La Corée du Sud a reconnu vendredi des incertitudes liées aux dommages subis par les installations de gaz naturel liquéfié (GNL) au Qatar, tout en cherchant à rassurer sur l’impact potentiel pour son approvisionnement énergétique. Séoul affirme disposer de solutions alternatives pour limiter les perturbations.
Ces inquiétudes font suite aux attaques iraniennes contre des infrastructures énergétiques qataries, qui ont contraint la compagnie nationale QatarEnergy à envisager l’invocation de la force majeure sur certains contrats à long terme. Selon l’entreprise, ces frappes ont mis hors service environ 17 % de sa capacité d’exportation de GNL.
Cette situation pourrait affecter plusieurs pays dépendants du gaz qatari, notamment l’Italie, la Belgique, la Corée du Sud et la Chine. Toutefois, les autorités sud-coréennes ont insisté sur le fait que l’impact resterait limité, grâce à la diversification de leurs sources d’approvisionnement.
Troisième importateur mondial de GNL après la Chine et le Japon, la Corée du Sud dépend fortement de ce combustible pour produire de l’électricité, alimenter son industrie et chauffer les habitations. En 2025, elle a importé près de 47,77 millions de tonnes de GNL, dont 7,16 millions en provenance du Qatar, selon des données du cabinet Kpler.
Malgré ces chiffres, Séoul estime être en mesure de compenser d’éventuelles baisses de livraison en se tournant vers d’autres fournisseurs.

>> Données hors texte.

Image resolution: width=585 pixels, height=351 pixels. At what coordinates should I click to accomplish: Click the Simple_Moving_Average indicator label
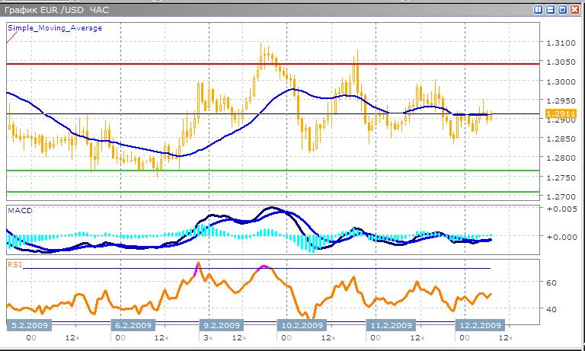[54, 28]
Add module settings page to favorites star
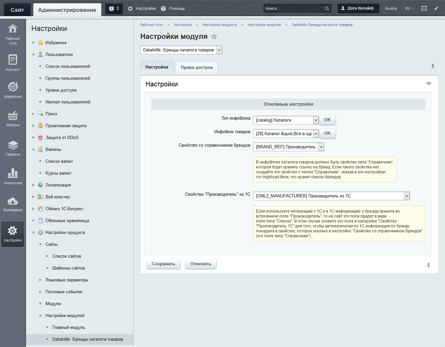445x347 pixels. click(x=214, y=37)
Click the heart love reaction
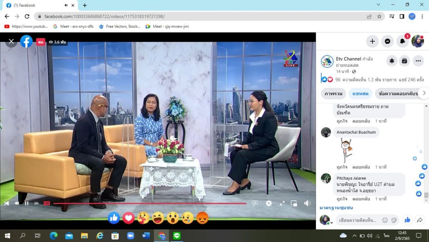The height and width of the screenshot is (242, 429). click(x=129, y=218)
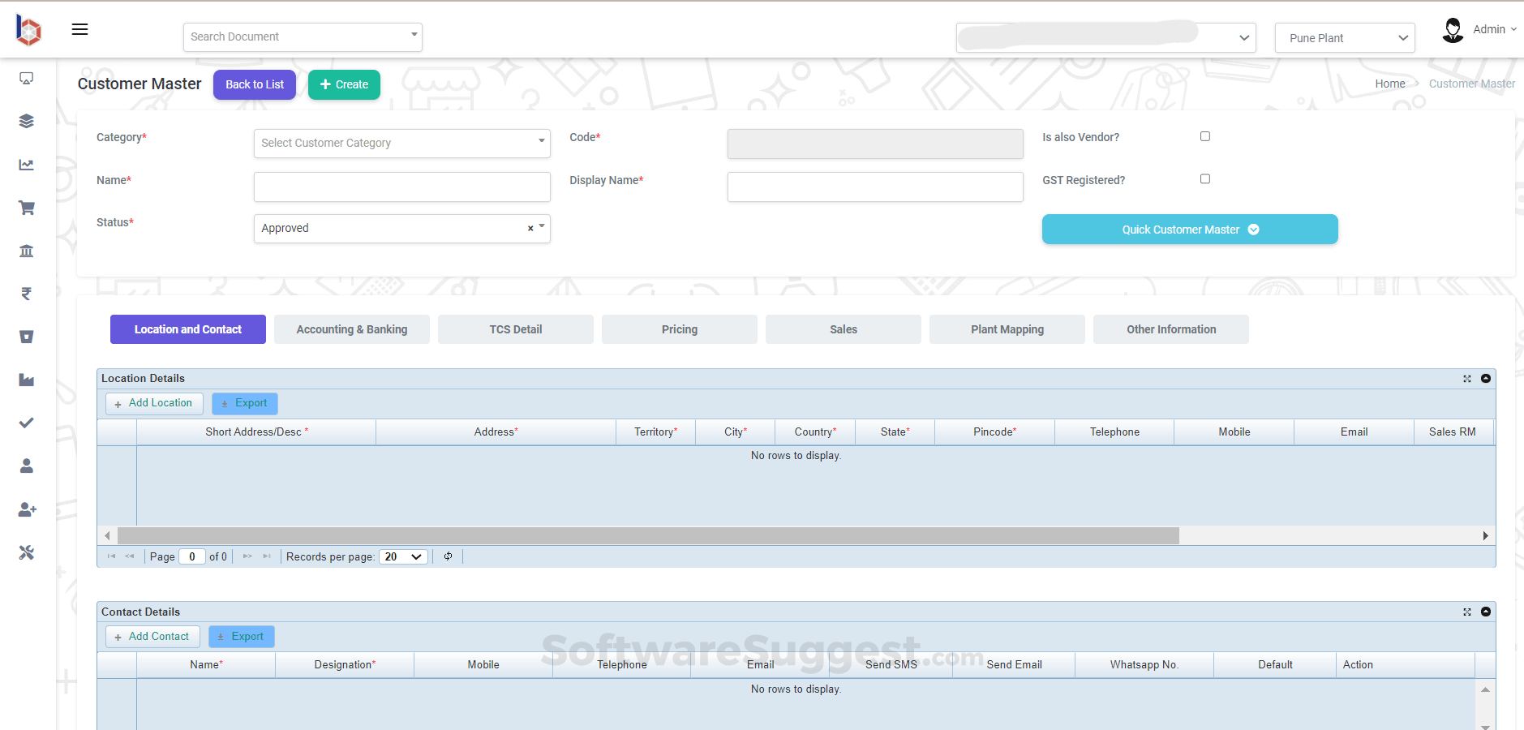Switch to the Accounting & Banking tab
Viewport: 1524px width, 730px height.
pyautogui.click(x=351, y=329)
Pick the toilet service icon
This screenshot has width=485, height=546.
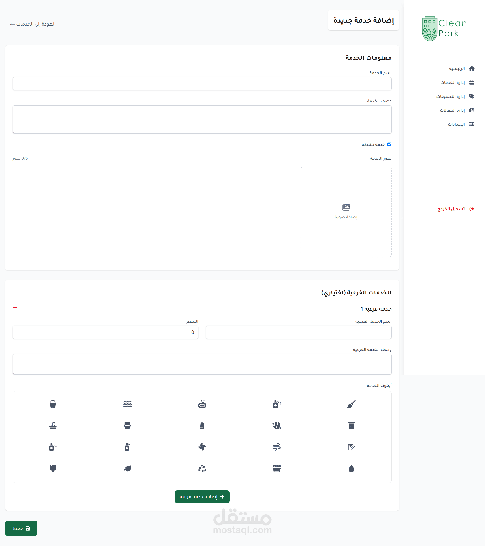[x=127, y=425]
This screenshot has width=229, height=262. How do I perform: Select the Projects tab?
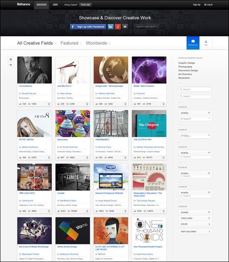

Cette stratégie vise à garantir la continuité énergétique du pays dans un contexte international marqué par de fortes tensions.
L’épisode illustre néanmoins la fragilité des marchés énergétiques mondiaux face aux conflits géopolitiques. Les attaques contre des infrastructures clés, comme celles du Qatar, alimentent les craintes de perturbations plus larges susceptibles d’affecter l’ensemble des économies dépendantes du gaz.